Pastinachus stellurostris
- Conservation status: Critically Endangered (IUCN 3.1)

Scientific classification
- Kingdom: Animalia
- Phylum: Chordata
- Class: Chondrichthyes
- Subclass: Elasmobranchii
- Order: Myliobatiformes
- Family: Dasyatidae
- Genus: Pastinachus
- Species: P. stellurostris
- Binomial name: Pastinachus stellurostris Last, Fahmi, & Naylor, 2010

= Pastinachus stellurostris =

- Genus: Pastinachus
- Species: stellurostris
- Authority: Last, Fahmi, & Naylor, 2010
- Conservation status: CR

Species of stingray

Pastinachus stellurostris, the starrynose cowtail ray, is a type of tropical ray of the family Dasyatidae found mainly in Indonesia, specifically the estuary of Kapuas River in West Kalimantan. It is believed to inhabit both freshwater and brackish water. This species is threatened by local fisheries due to being captured either deliberately or accidentally.

== Description ==
Not much is known about the biology, but investigations have been undergone and suggest that the starrynose cowtail ray can reach a maximum size of approximately 43 cm disc width. The name "stellurostris", composed of the words "stella"/"starry" and "rostrum"/"snout", refers to the main characteristic of this species: star-shaped denticles on the snout.

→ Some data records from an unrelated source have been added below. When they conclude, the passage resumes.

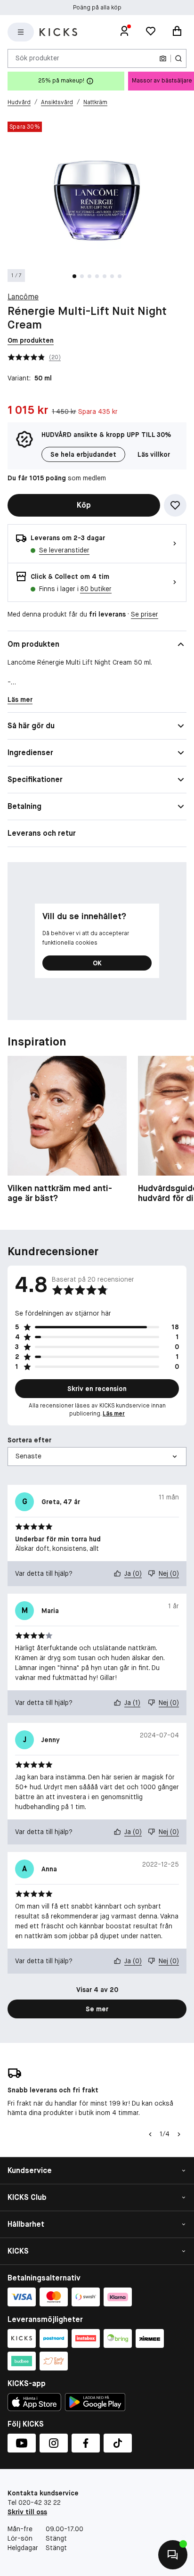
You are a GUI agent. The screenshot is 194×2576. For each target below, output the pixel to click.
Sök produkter (37, 58)
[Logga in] (124, 32)
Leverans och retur (42, 833)
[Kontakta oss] (172, 2554)
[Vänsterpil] (150, 2134)
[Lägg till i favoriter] (175, 505)
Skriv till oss (27, 2512)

== Habitat & distribution ==
The starrynose cowtail ray is originally known from West Kalimantan, Indonesia, albeit more recent studies indicate its existence in the Gulf of Thailand. This demersal ray lives in shallow, fresh or brackish waters of an unknown depth. It is often caught as target or bycatch by small-scale local fisheries.